This section is from the book "Practical Sheet And Plate Metal Work", by Evan A. Atkins. Also available from Amazon: Practical Sheet And Plate Metal Work.

An elevation which illustrates this method of constructing a head is shown in Fig. 215; the body being divided into three segments, A, B, and C.

The patterns for two of the parts are shown set out, and after what has been said in connection with Fig. 214, it will be sufficient to briefly indicate the method of obtaining one pattern, say, for segment A. The back and throat curves are each divided into three equal parts, and the joint lines drawn. On these semicircles are described and divided into, say, four equal parts. Now to deal with the lines required for the pattern of segment A. From each of the division points of the semicircle, which is described on 0 4, drop perpendiculars on to that line, and from the feet of these perpendiculars run lines down square to a e and across it, cutting them off equal in length to the corresponding lines on the semicircle. There is no need to join the joints so found; but if they are connected together it will be seen that they form a semi-ellipse as in Fig. 244. The mid-line 4 e of the pattern will, of course, be made the same length as 4 e in the elevation. Now fix the compasses to e 3' and set this distance along the base line from e' and so determine the point 3". The line 3" 3° will give the required length of e 3 for the pattern. Next measure d 3' and set this along the base line from e', and so obtain the point d'. The line d' 3° will then be the length required for the line d 3 on the pattern. In the same manner the lengths of all the other lines required to construct the eight different triangles on the half-pattern can be obtained.

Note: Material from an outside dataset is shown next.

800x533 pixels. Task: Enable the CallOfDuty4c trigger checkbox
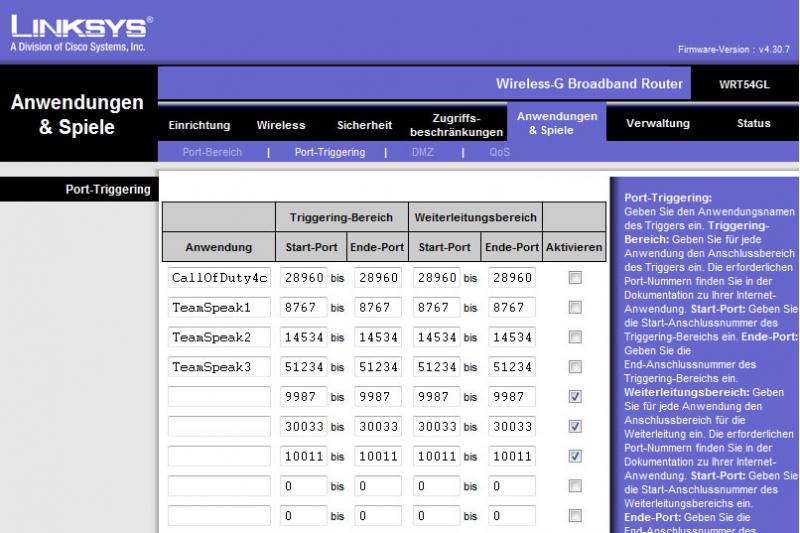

The lengths e d, 4 3, etc., will be taken from the lengths of one of the parts on the respective semicircles, as in Fig. 214.

All the construction lines actually required to strike out the pattern for the piece B are shown on the elevation; but as the marking out is only a repetition of that already gone over for segment A, there is no need for any further description. The pattern for C is not shown; but this will, of course, come out in the same manner as for the other segments.

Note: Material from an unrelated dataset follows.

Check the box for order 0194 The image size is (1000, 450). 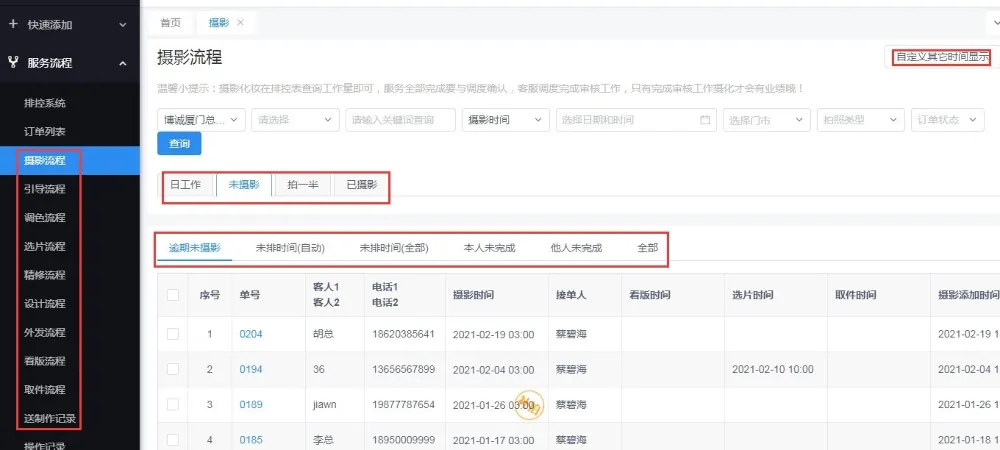click(x=173, y=369)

If the backs of each segment are to be left straight (which is sometimes done in very common heads), as in Fig. 214. then the patterns as laid out in Fig. 215 will be quite correct; but if they are to be hollowed to the required curve, then it will give a more accurate result to produce the joint lines out to the dotted lines of the backs, and describe the semicircles on these, thus making allowance for the draw-ing-in of the backs of the segments somewhat in hollowing.

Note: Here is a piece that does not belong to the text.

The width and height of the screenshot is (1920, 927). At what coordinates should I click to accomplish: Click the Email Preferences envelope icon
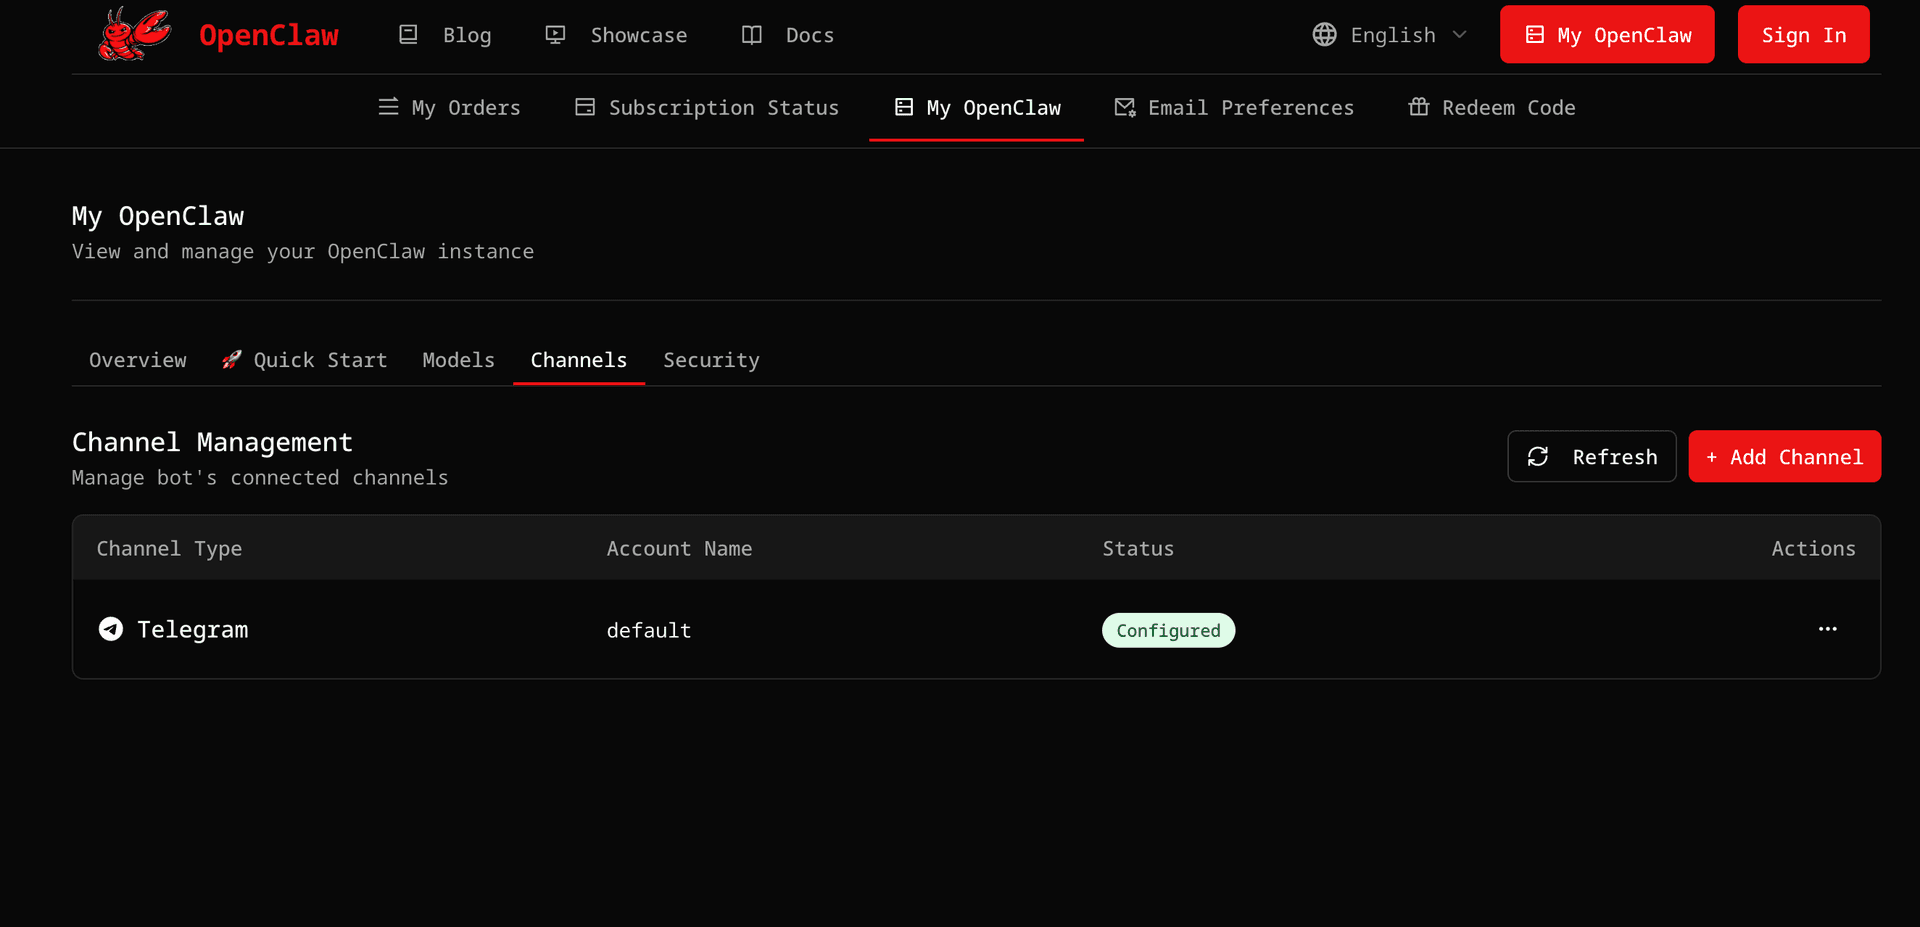click(1124, 107)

As pointed out in connection with the pattern for Fig. 214, it should also be noted that there is no need to draw a single construction line on the pattern, all that is wanted being the points obtained by the intersection of the arcs. The construction lines are simply shown to illustrate the principle of setting out the pattern.

No allowance for jointing has been made, as this can be added according to requirements.

The method of fixing the split-tube to form the bead around the mouth is also shown in an enlarged view on Fig. 215.